I notice in today's Times an article from a scientific paper saying Grade 1, Gleason 3+3, shouldn't be called cancer as it's low risk and it worries people unnecessarily.  Active Surveillance with regular monitoring should be prescribed.

I've read that before. Dr Scholz of YouTube fame said similar and that it's  less likely to spread.

That might be re-assuring.  (Although they are abnormal cells so I don't think the name change idea means much in reality.)

User
Posted 01 Oct 2024 at 16:25

Dr Scholz is even more bullish than that - he quotes research which effectively shows that Gleason 6 never spreads, and so AS is, in his view, the obvious route for men with Gleason 6, who in many cases may then live out their lives without ever having invasive treatment.

Two problems with this are:

a. scans and biopsies, although they have improved, are still not accurate enough to determine with complete certainty that somebody really does have only Gleason 6.

b. there is nothing to stop a man with Gleason 6 later developing another prostate cancer of higher grade.

That is why it is so important that Active Surveillance needs to be very "active" - to check that the diagnosis is accurate and to keep monitoring (especially with scans and PSA tests and then, if necessary, repeat biopsies) how things develop.

User
Posted 01 Oct 2024 at 23:12

Hi Andy 

Sorry to hear your news, seems that we’re on a similar journey as I was recently diagnosed with Gleason 6, although cancerous cells were found in 4 out of 5 areas giving a diagnosis of T2c. The MRI stated one area that could be inflammatory and so I was a little surprised to hear that it was in a few places.
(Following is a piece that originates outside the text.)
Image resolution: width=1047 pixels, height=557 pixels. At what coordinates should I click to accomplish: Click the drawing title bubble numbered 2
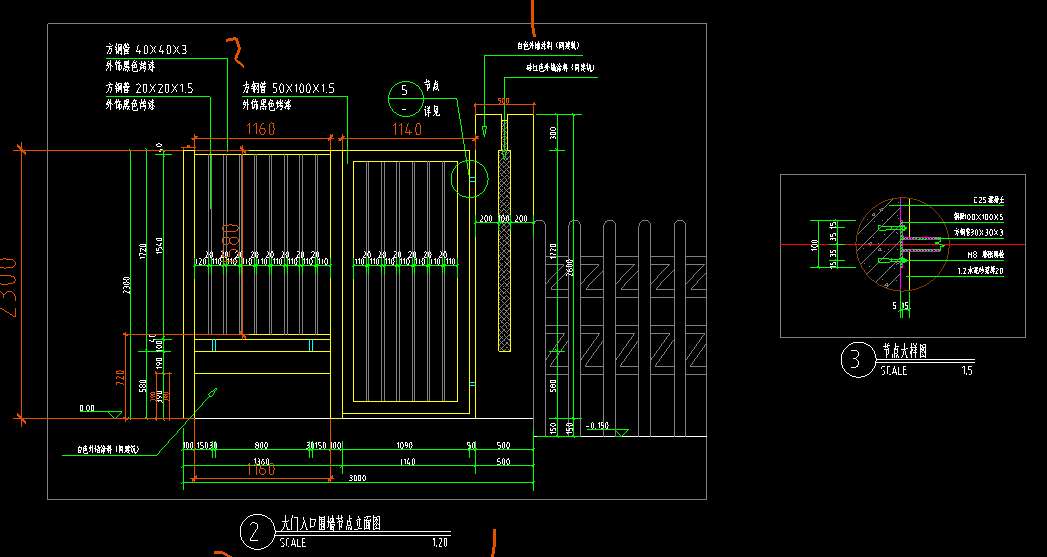click(x=254, y=531)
At 43 I was advised that the two options available are AS or RP and that if I go for AS I will need some form of treatment at some point. My wife is pushing for RP as we have two young boys and she doesn’t want this to escalate, which I am partly onboard with, but just worried about side effects that I could perhaps delay for a bit. However as others have stated, does the MRI and biopsy potentially under diagnose? It’s a difficult one and a decision that is unique to each of us. 

All the best 

Edited by member 01 Oct 2024 at 23:23  | Reason: Not specified

User
Posted 02 Oct 2024 at 09:34

Hi JP,

Thank you for your reply. I agree that there is the worry that the biopsy results might have under diagnosed the cancer staging. I too do not like the thought of the two major side effects of RP. I do worry how effective the AS actual monitoring is too. Bit by bit I feel that inevitably I’m moving towards RP.

Andy

User
Posted 03 Oct 2024 at 09:33

Originally Posted by: Online Community Member
I was recently diagnosed with Gleason 6, although cancerous cells were found in 4 out of 5 areas giving a diagnosis of T2c.

Hi JP.

I too was diagnosed T2c. I believe under the new Cambridge Prognostic Group. T2a, T2b and T2c have all be clumped together as T2.

I started a conversation one T2c disease and active surveillance some months ago which you may find helpful.